**Exercise prompt:**
Every line in the following data that has "icon" counts toward the total; state that total alone.

Stored items
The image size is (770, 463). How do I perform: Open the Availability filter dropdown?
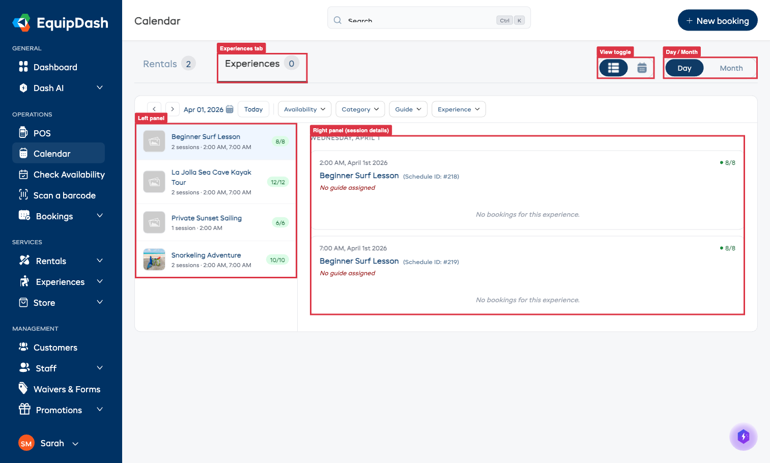304,109
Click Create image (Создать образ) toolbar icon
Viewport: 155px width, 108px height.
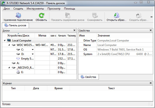point(139,16)
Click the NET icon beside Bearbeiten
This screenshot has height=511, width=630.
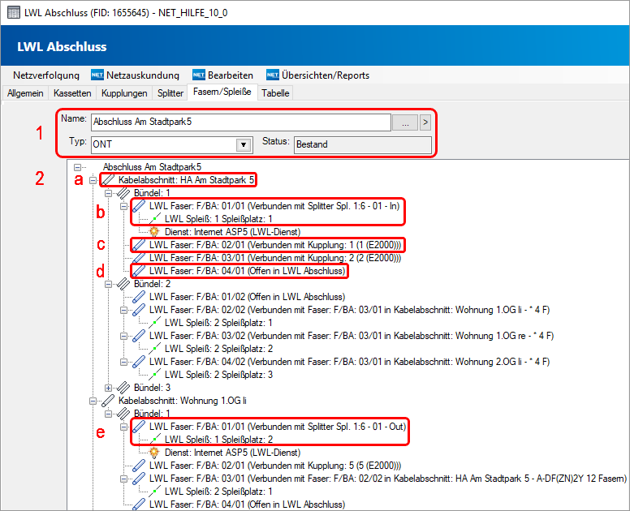[x=199, y=75]
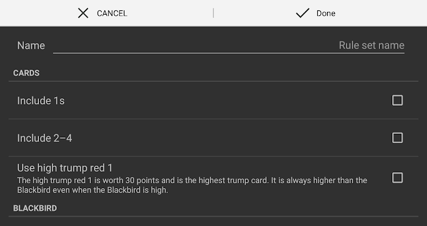The width and height of the screenshot is (427, 226).
Task: Click the underline beneath Rule set name
Action: pyautogui.click(x=229, y=53)
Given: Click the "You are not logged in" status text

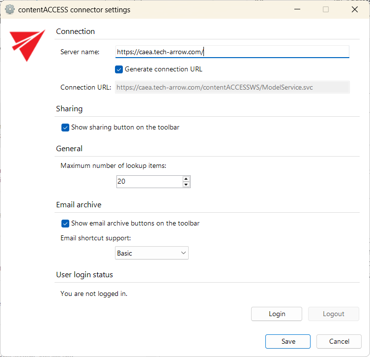Looking at the screenshot, I should (94, 294).
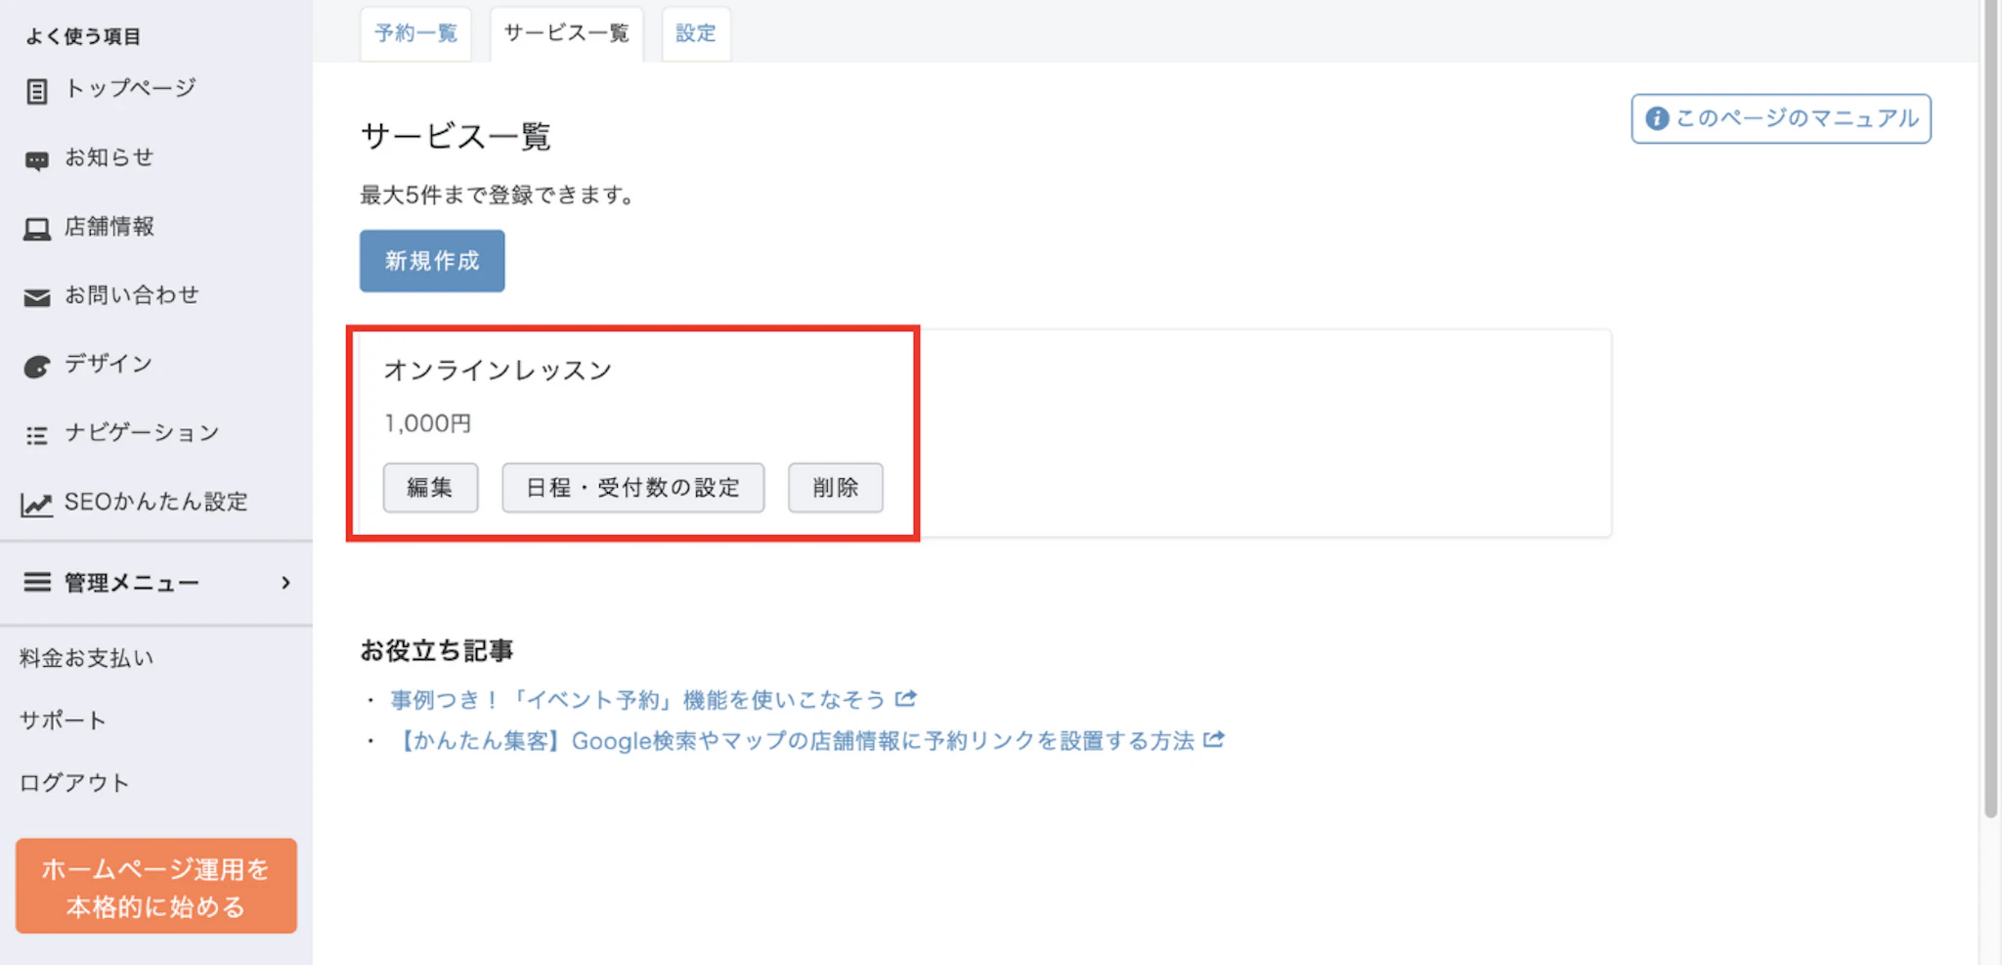
Task: Open the イベント予約 usage article link
Action: coord(637,700)
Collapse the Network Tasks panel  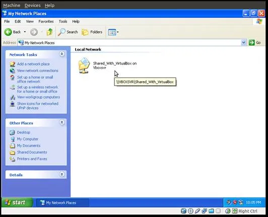tap(62, 54)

**Output:**
2